280 F. Supp. 907, 1968 U.S. Dist. LEXIS 10050
CourtDistrict Court, D. Minnesota
DecidedJanuary 30, 1968
Docket4-67 Civil 318
StatusPublished
Cited by11 cases

This text of 280 F. Supp. 907 (Soo Line Railroad Company v. United States) is published on Counsel Stack Legal Research, covering District Court, D. Minnesota primary law. Counsel Stack provides free access to over 12 million legal documents including statutes, case law, regulations, and constitutions.

Bluebook
Soo Line Railroad Company v.
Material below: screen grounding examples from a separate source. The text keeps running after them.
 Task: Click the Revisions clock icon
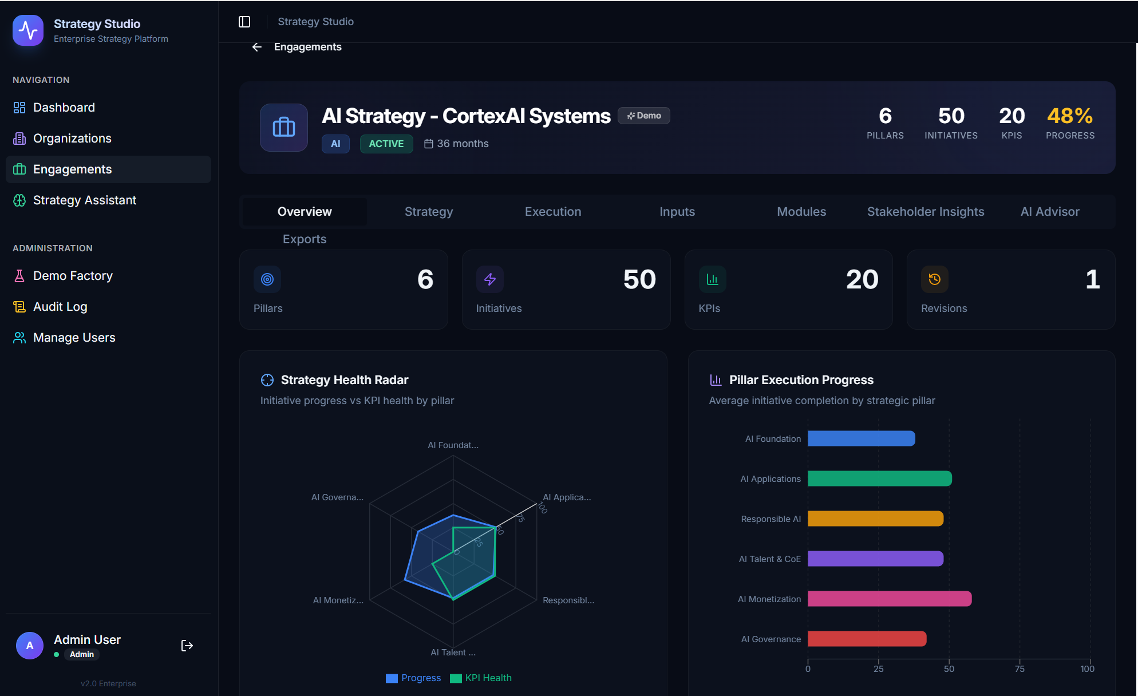[x=935, y=279]
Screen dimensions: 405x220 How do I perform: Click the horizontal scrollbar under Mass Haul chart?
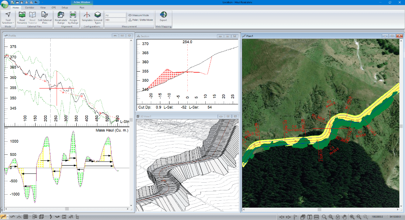coord(67,209)
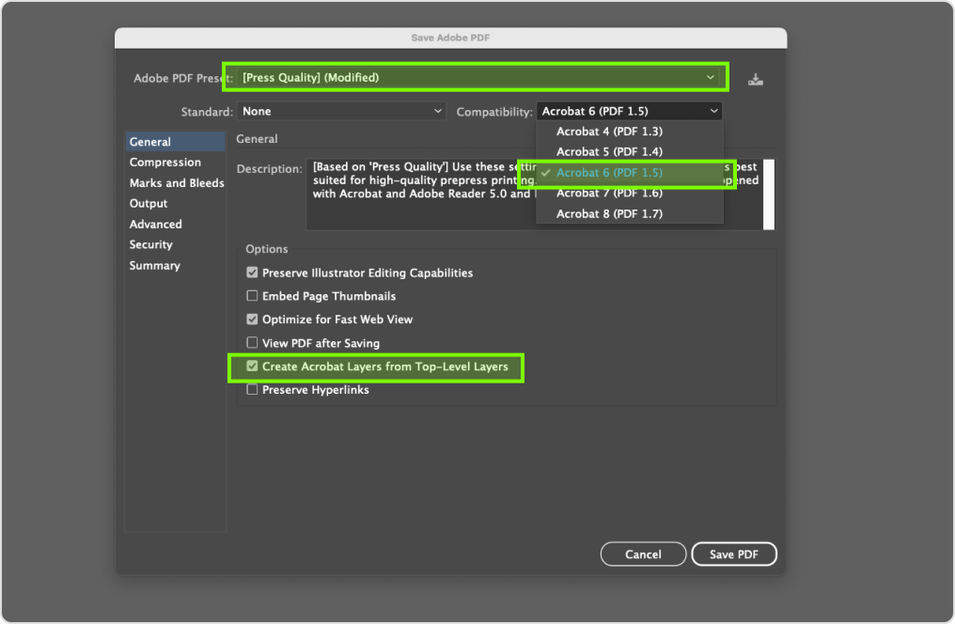
Task: Open the Marks and Bleeds section
Action: coord(176,183)
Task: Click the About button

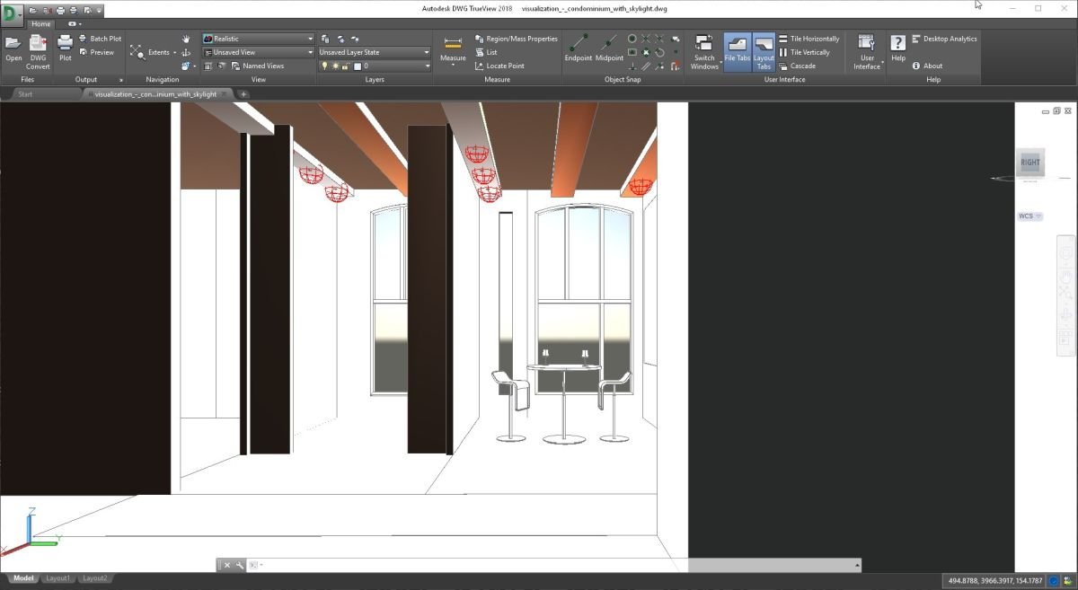Action: coord(929,66)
United States, 280 F. Supp. 907, 1968 U.S. Dist. LEXIS 10050 (mnd 1968).

Opinions

OPINION

HEANEY, Circuit Judge:

This is an action by the Soo Line Railroad Company (Soo), the Railway Labor Executives’ Association, and the Brotherhood of Locomotive Engineers pursuant to 28 U.S.C. § 2325 (1964) to enjoin the merger of the Chicago and North Western (NW) and the Chicago Great Western (GW) Railway Compa[909]*909nies. See generally, 28 U.S.C. §§ 2284, 2324 (1964). The merger has been approved by the Interstate Commerce Commission pursuant to § 5(2) of the Interstate Commerce Act, 41 Stat. 481 (1920), as amended, 49 U.S.C. § 5(2). Chicago & North Western Railway Company and Chicago Great Western Railway Company — Merger, Etc., Finance Docket 23388, Report of the Commission (April 20, 1967); Chicago & North Western Railway Company — Issuance of Stock and Assumption of Obligation, Finance Docket 23389, Report of the Commission (April 20, 1967) (hereinafter cited as Report of the Commission) (330 I.C.C. 13 subsequently withdrawn as official opinion, see note 26, infra). The residence and principal office of the Soo being in Minneapolis, Minnesota, venue lies in this District.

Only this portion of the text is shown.